Activity
Output the records exactly as they appear, with no pictures included.

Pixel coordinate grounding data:
"""
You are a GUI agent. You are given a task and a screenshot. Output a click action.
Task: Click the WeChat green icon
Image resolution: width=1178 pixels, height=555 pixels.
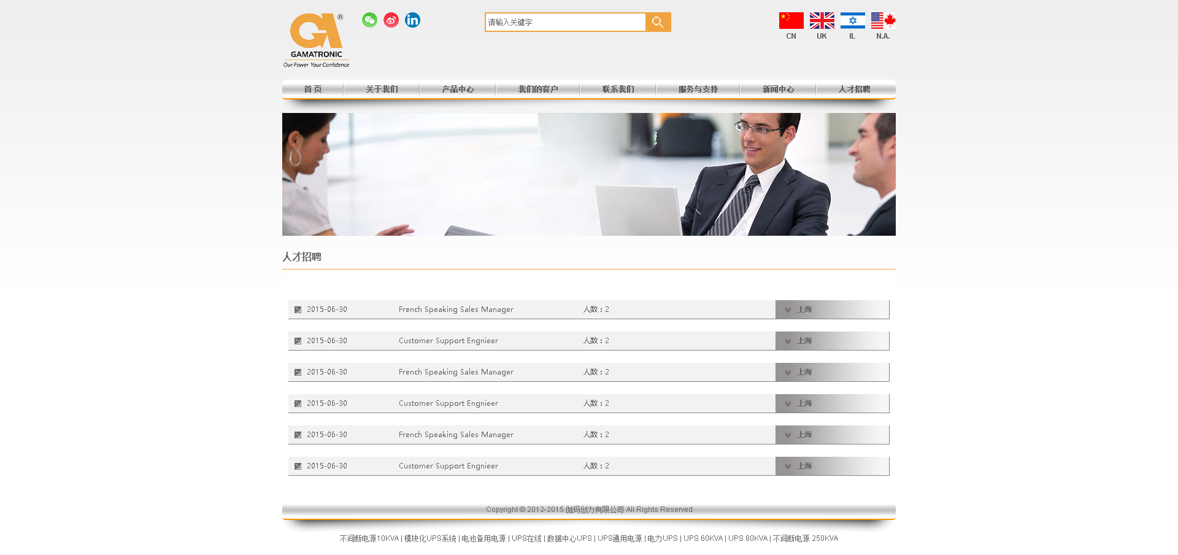(x=369, y=20)
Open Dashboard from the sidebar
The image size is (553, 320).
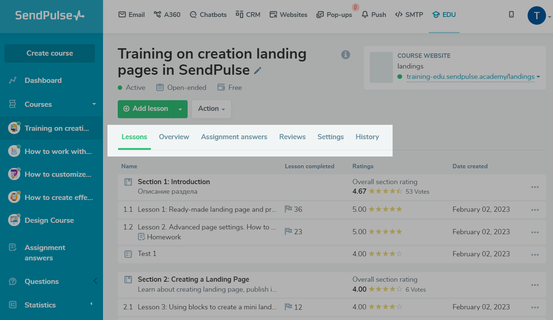[x=43, y=80]
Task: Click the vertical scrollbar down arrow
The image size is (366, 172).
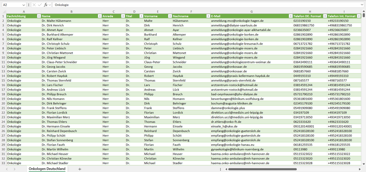Action: click(x=364, y=164)
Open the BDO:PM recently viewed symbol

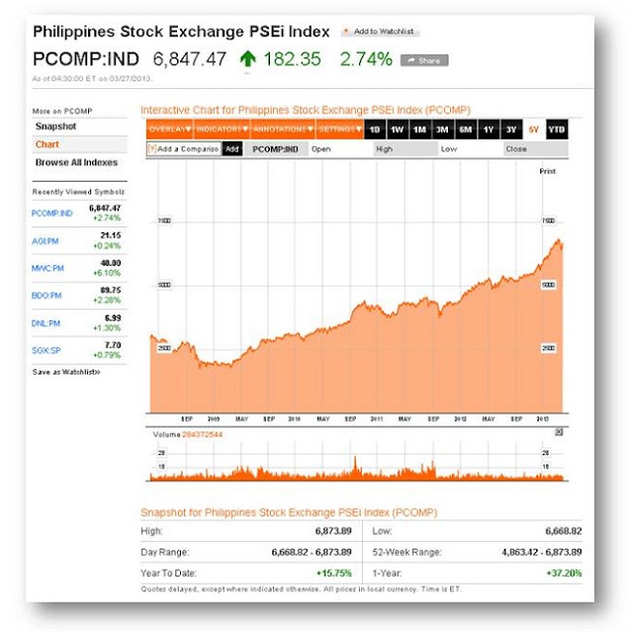coord(46,296)
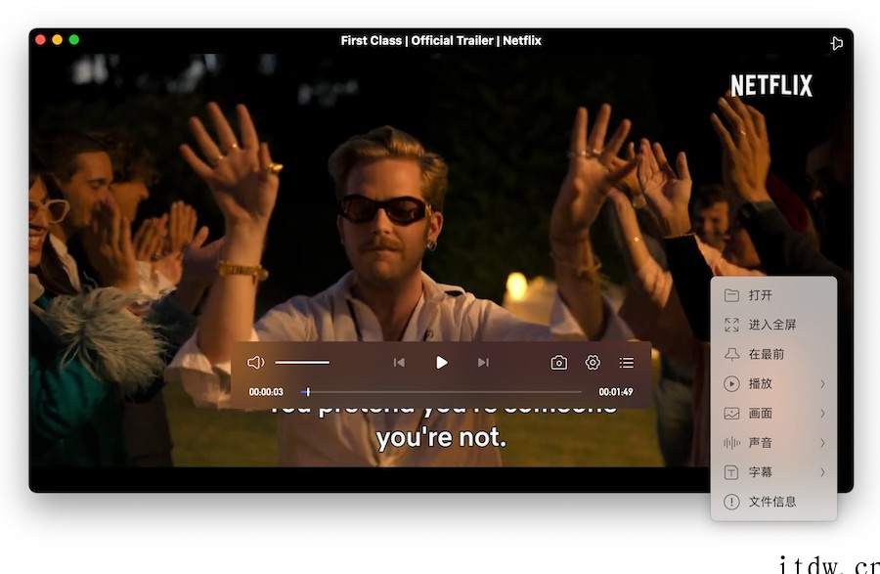
Task: Open the settings gear icon
Action: (593, 363)
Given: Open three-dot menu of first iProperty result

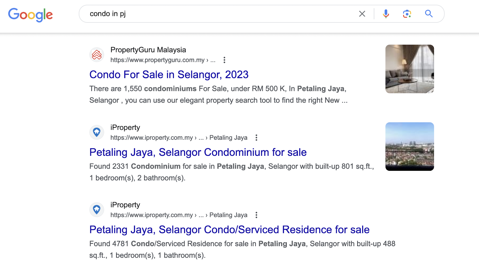Looking at the screenshot, I should point(256,138).
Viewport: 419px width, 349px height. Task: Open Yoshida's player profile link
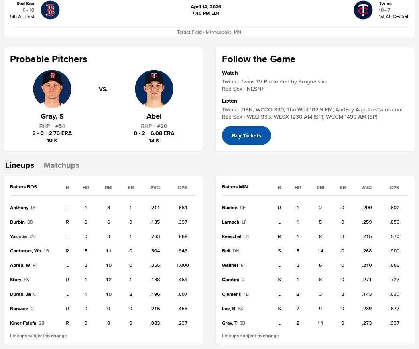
"""
Answer to this exercise
You are a GUI agent. You are given a task and a screenshot. Output a click action.
Task: Click the WeChat green icon
Image resolution: width=1178 pixels, height=555 pixels.
(x=369, y=20)
Open Dashboard from the sidebar
The image size is (553, 320).
[x=43, y=80]
Task: Click the vertical scrollbar down arrow
The image size is (366, 172).
Action: click(x=364, y=164)
Open the BDO:PM recently viewed symbol

coord(46,296)
Task: Open the settings gear icon
Action: (593, 363)
Given: Open three-dot menu of first iProperty result

Looking at the screenshot, I should point(256,138).
Viewport: 419px width, 349px height. Task: Open Yoshida's player profile link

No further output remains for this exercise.